Dutch Treats: Alto Jazz Club, Amsterdam

My very first day in Amsterdam I took an afternoon “siesta” (nap) so I could go out that night to hear live music – one of the main activities I wanted to do while on vacation.

I went to the Alto Jazz Cafe, which is right off the Leidseplein (a part of Amsterdam with lots of cafes, music clubs and is the center of a nightlife scene in A’dam.)

The Alto Jazz Cafe is easy to spot when you walk off the Leidseplein square area (it’s down the street with the Pancake House on the corner) because the club sports a gigantic saxophone as its sign. The club opens every night at 9pm, but the music won’t start before 10pm. This is common in A’dam, nightlife doesn’t get started until late. (On Saturday night there is a $5 euro door charge, other nights there is no entrance fee.)

From my observations, Alto is a place mostly for locals. The walls of the cafe are dark wood panels, a low ceiling, and extremely dim lighting that you could call atmospheric. On the walls, as with so many clubs, there are posters of musicians, famous and local.

The space is long and narrow, with the stage at the back, a “platformed” area just beneath the stage with four tables and chairs, then a space with just chairs set along the left side of the wall, and then eventually towards the entrance a small bar on the right – where people pack themselves in.

The space gets very crowded so if you want to enjoy the music its best to get there closer to 9-9:30p so you can get a seat where you are able to see the stage. Otherwise it quickly gets to be standing room only. I doubt you can fit 75 people in that club!

The night I went there was an excellent jazz trio playing. The lead of the trio was a tall, heroin-chic-thin woman with long straight blonde hair who wore a gold lame sleeveless blouse. (Her name is Saskia Laroo, and is a local legend.) She alternated playing the trumpet and the saxophone, bleating out an improvised beat which captivated the audience. Backing her up she had a drummer and a bass player. The trio had a great energy, and it was obvious the crowd was familiar with this group, they gave them a lot of love.

I was so entranced with the music and the vibe, time slipped by.
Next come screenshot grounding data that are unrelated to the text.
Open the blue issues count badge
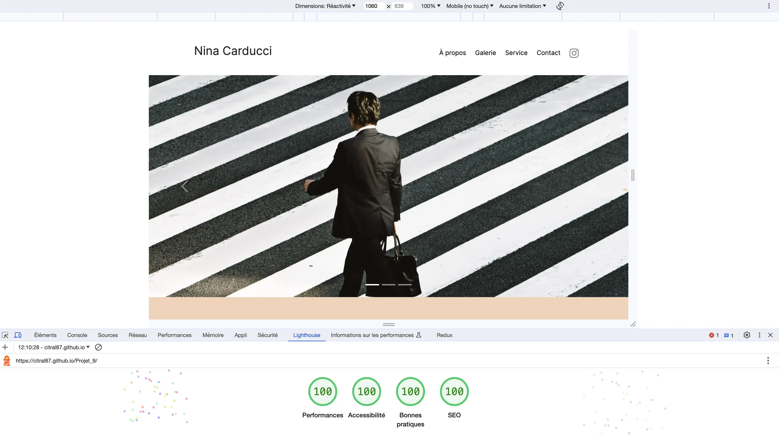 coord(728,335)
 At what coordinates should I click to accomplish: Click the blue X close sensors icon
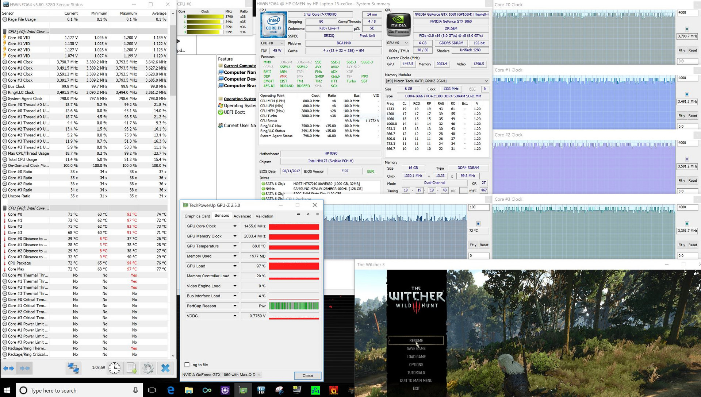click(165, 368)
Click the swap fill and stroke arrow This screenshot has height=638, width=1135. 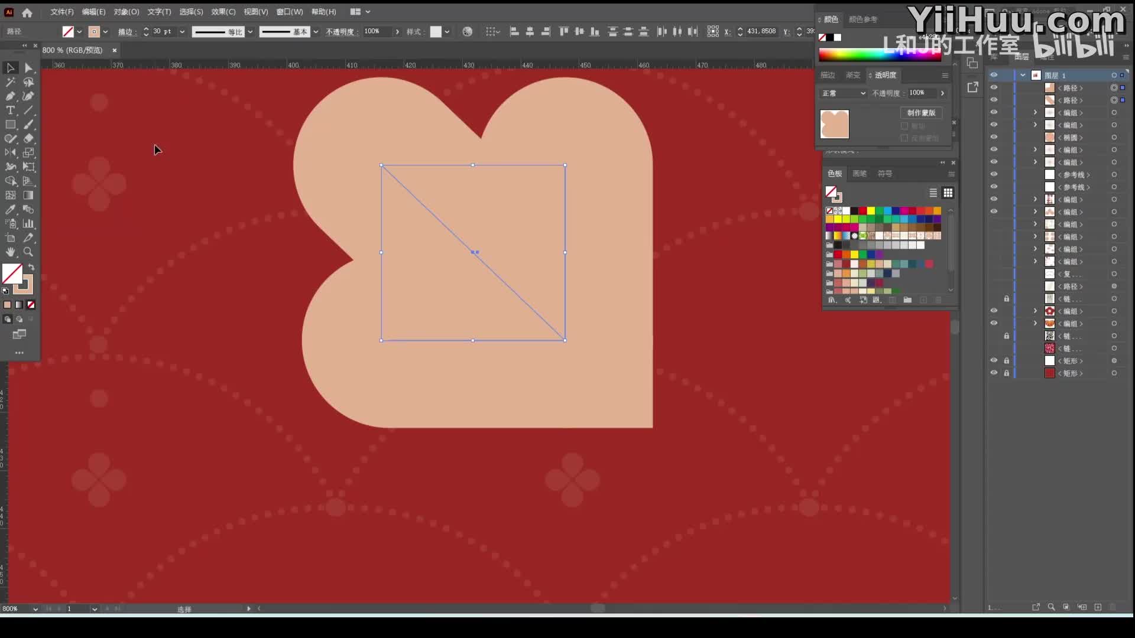(31, 268)
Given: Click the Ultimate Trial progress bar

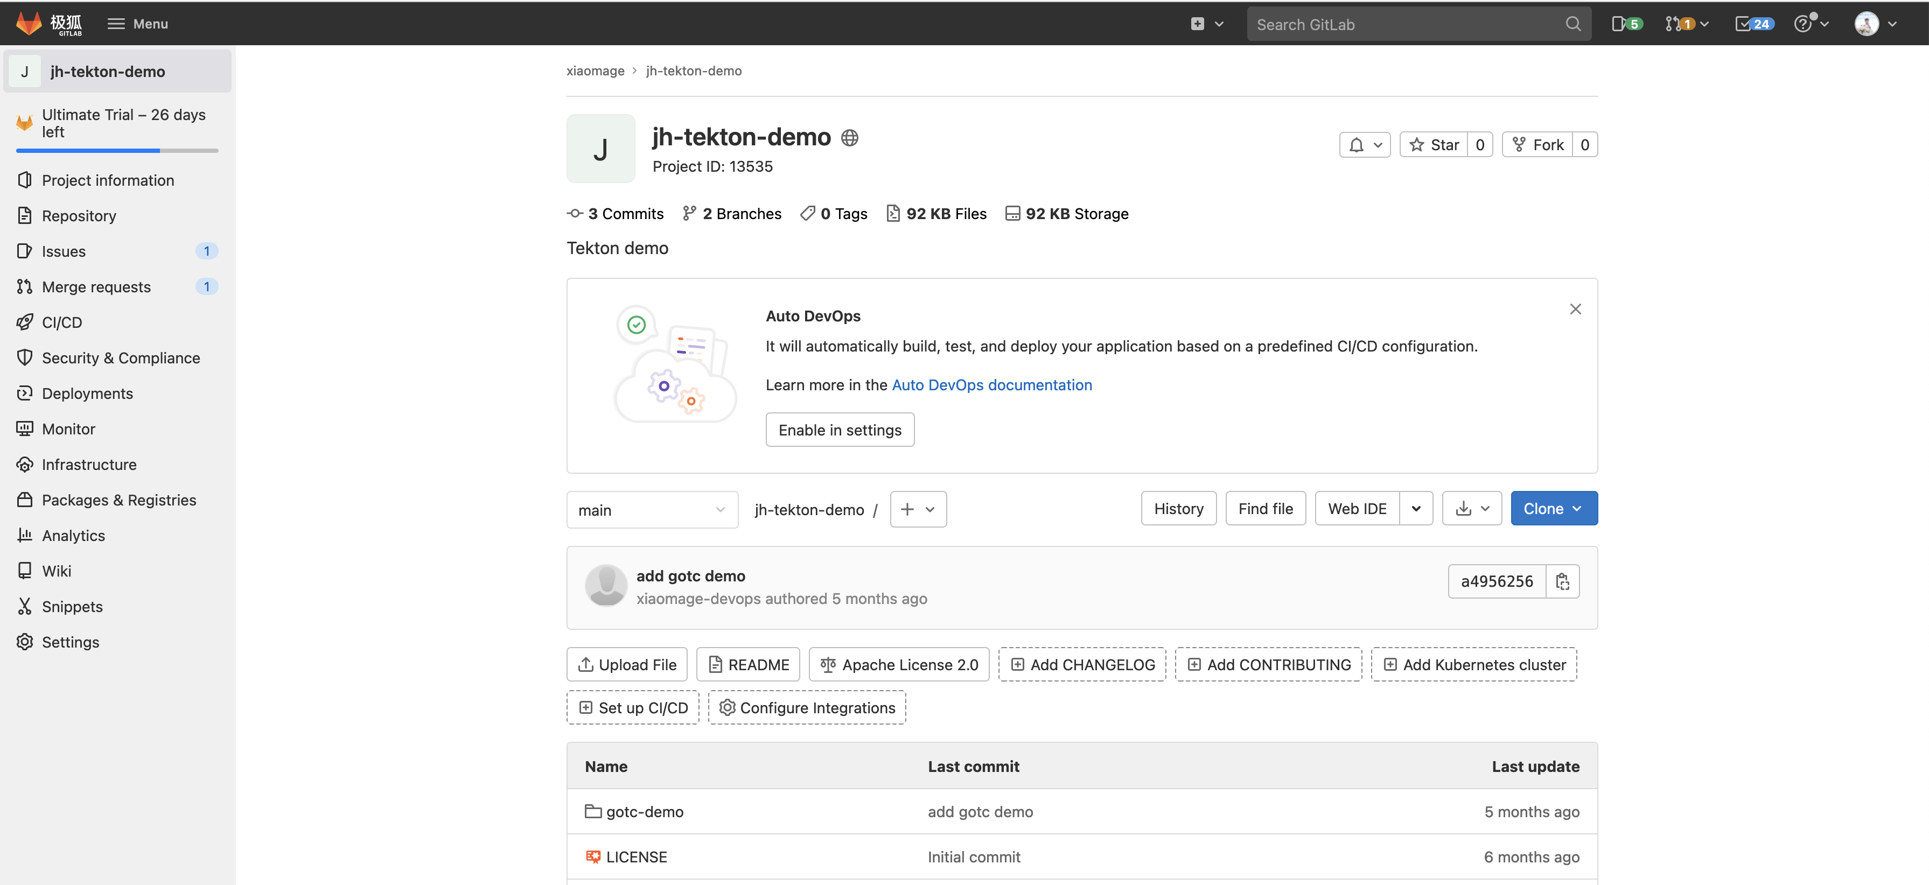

Around one o’clock in the morning, I leaned over and asked the guy next to me, “Excuse me, what time do the trams stop running?” fully expecting him to say they ran all night because this was Amsterdam.

“Midnight,” he said.

I immediately realized without the tram, I wasn’t sure how to get back to my bed and breakfast! It was my first night in town, and I had barely figured out how to navigate to and from the Central Station, where all the trams originate. Uh oh.

“Oh no!” I said, laughing, “I guess I’ll take a cab,” I added, amused at my own newbie travel error.

“Cabs are very expensive,” he said, in a thick Dutch accent. “I could give you a ride. My car is just around the corner.”

I looked at the gentleman in question: a handsome, nicely dressed guy in a sport coat and button down shirt… compared to all the flannel shirt / blue jeans / sneakers crowd around us. (I had on a dress and heels, again, setting me apart as “different” from the local women, as per my previous post. It would have been “obvious” I was a tourist before I opened my mouth, but definitely after the first word, anyone would know I was American.)

We introduced ourselves, and I accepted the offer that Jon, (pronounced Yon) decided to give me a ride in his little European car back to my bed and breakfast at 2am, on a Sunday night.

(Jon, it turned out, was the IT manager at a local Dutch bank, and had taken Monday as a vacation day, which is why he was in the jazz club so late on Sunday.)

I MUST give huge “plus points” for Dutch kindness and hospitality for Jon to offer a strange woman a ride to her hotel in the middle of the night. Also, Jon was a total gentleman (remember, a girl from New York City has this radar built in…) he did not attempt to “take advantage” of the situation… although he did mention he would be back at Alto again next Sunday. Unfortunately I was unable to make it back there that night because I got sick!

Jon drove me around town a bit, pointing out the tourist sights on the way back to my place, and safely deposited me on my doorstep, wishing me a great holiday.

What a great night of great jazz, and Dutch kindness from a stranger.